[Required work] Convert the entries, from their start through the line containing "Deklaracja dostępności (474, 2304)", into a JSON list of strings with one string per line. Skip blank lines and leave out the pictures.

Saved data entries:
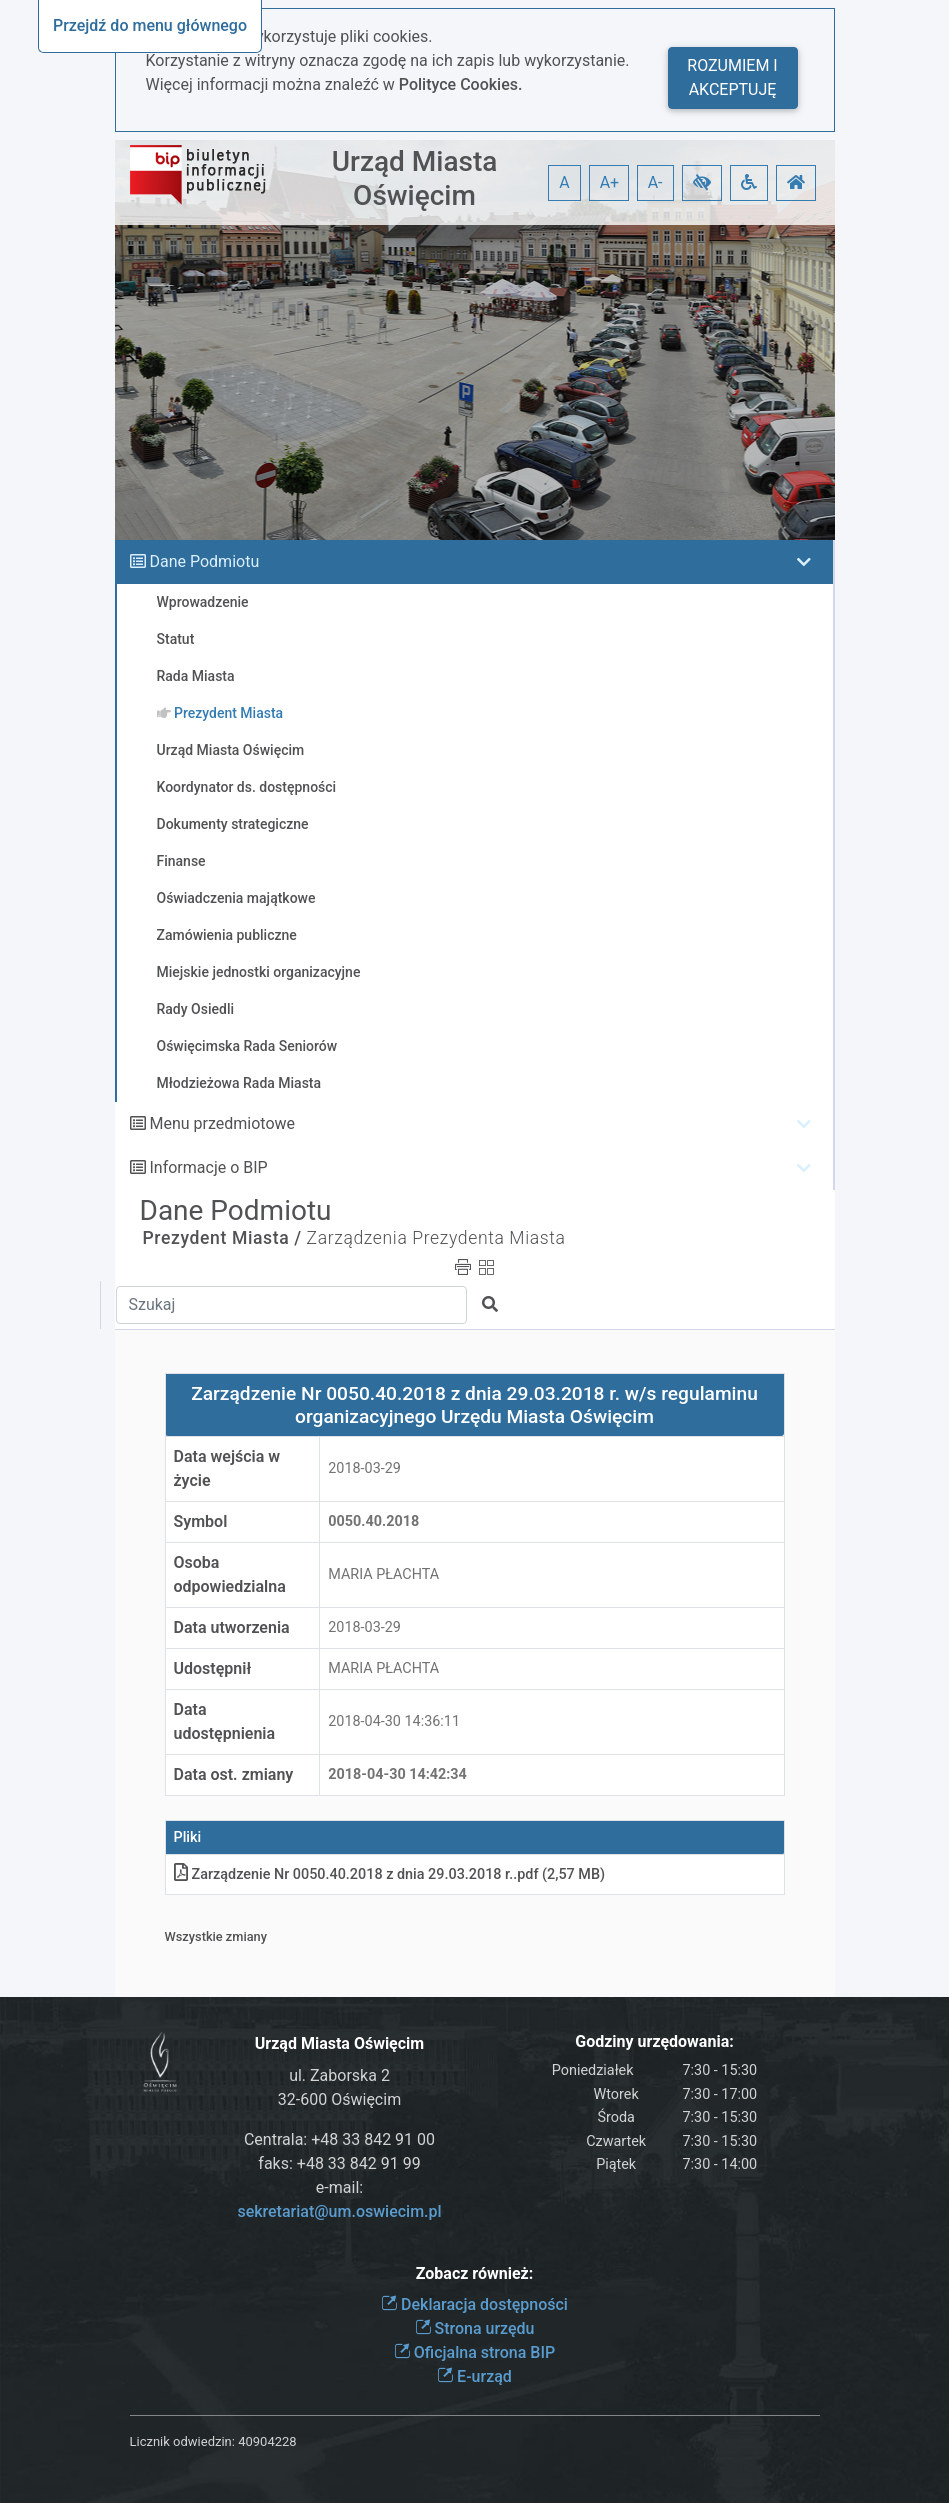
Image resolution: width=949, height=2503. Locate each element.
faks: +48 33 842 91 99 (339, 2163)
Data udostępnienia (225, 1721)
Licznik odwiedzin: (182, 2441)
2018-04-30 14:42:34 (397, 1774)
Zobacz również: (475, 2273)
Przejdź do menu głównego (150, 25)
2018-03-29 (364, 1468)
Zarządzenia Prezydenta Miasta (436, 1238)
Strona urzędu (475, 2328)
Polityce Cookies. (461, 84)
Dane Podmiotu (204, 561)
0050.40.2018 (373, 1521)
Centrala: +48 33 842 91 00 (339, 2139)
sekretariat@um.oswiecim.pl (339, 2211)
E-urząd (474, 2376)
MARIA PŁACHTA (383, 1574)
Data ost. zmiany (234, 1774)
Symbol (201, 1521)
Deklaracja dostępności (474, 2304)
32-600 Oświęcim (339, 2099)
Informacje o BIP (208, 1167)
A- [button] (655, 182)
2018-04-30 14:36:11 (394, 1721)
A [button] (564, 182)
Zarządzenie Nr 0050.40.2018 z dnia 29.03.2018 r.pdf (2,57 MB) (390, 1874)
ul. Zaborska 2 (339, 2075)
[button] (702, 183)
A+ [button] (610, 182)
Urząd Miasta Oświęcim (415, 178)
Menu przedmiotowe (222, 1123)
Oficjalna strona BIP (474, 2352)
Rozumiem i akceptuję (732, 77)
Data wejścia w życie (227, 1468)
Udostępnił (213, 1668)
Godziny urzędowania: (654, 2041)
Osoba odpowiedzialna (230, 1574)
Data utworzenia (232, 1627)
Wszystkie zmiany (216, 1936)
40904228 (267, 2441)
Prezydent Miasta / (222, 1238)
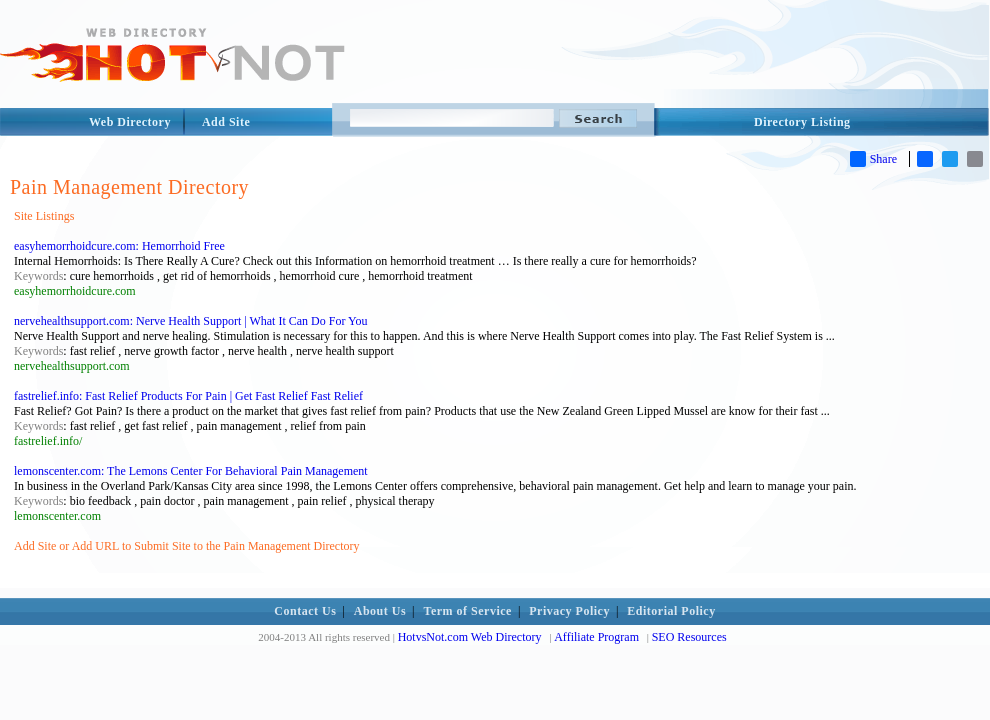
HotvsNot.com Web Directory (470, 637)
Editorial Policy (671, 611)
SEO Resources (689, 637)
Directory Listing (802, 122)
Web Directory (130, 122)
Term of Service (468, 611)
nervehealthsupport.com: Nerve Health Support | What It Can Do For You (190, 321)
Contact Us (305, 611)
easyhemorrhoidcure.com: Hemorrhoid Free (119, 246)
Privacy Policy (569, 611)
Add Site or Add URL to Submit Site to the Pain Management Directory (187, 546)
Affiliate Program (596, 637)
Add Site (226, 122)
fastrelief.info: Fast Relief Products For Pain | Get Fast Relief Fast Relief (188, 396)
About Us (380, 611)
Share (873, 159)
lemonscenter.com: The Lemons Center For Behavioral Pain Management (191, 471)
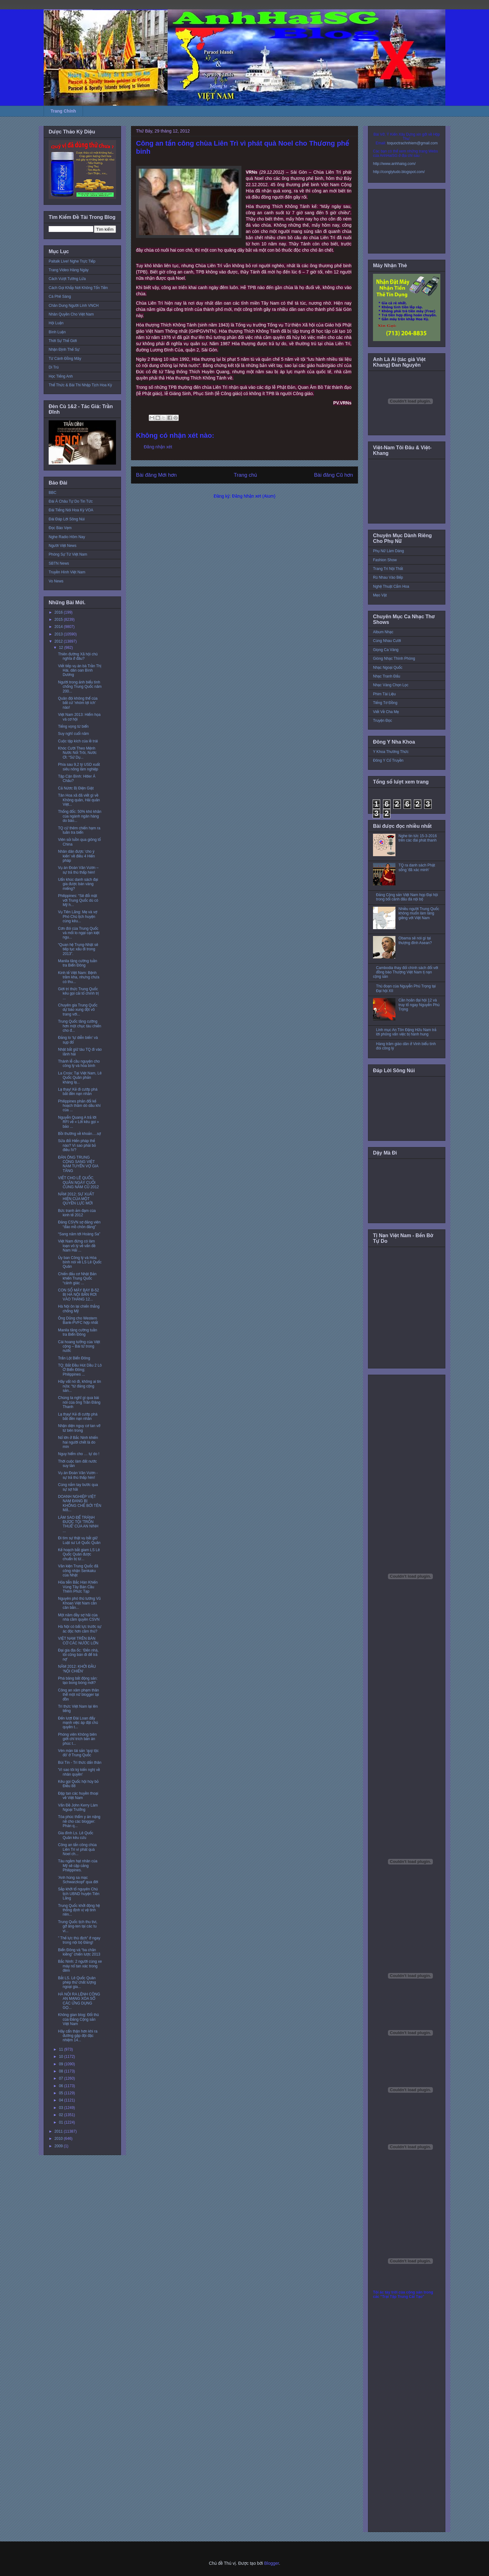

[Task output]
[
  "Image resolution: width=949, height=2503. Locate each element.",
  "faks: +48 33 842 91 99 (339, 2163)",
  "Data udostępnienia (225, 1721)",
  "Licznik odwiedzin: (182, 2441)",
  "2018-04-30 14:42:34 (397, 1774)",
  "Zobacz również: (475, 2273)",
  "Przejdź do menu głównego (150, 25)",
  "2018-03-29 (364, 1468)",
  "Zarządzenia Prezydenta Miasta (436, 1238)",
  "Strona urzędu (475, 2328)",
  "Polityce Cookies. (461, 84)",
  "Dane Podmiotu (204, 561)",
  "0050.40.2018 (373, 1521)",
  "Centrala: +48 33 842 91 00 (339, 2139)",
  "sekretariat@um.oswiecim.pl (339, 2211)",
  "E-urząd (474, 2376)",
  "MARIA PŁACHTA (383, 1574)",
  "Data ost. zmiany (234, 1774)",
  "Symbol (201, 1521)",
  "Deklaracja dostępności (474, 2304)"
]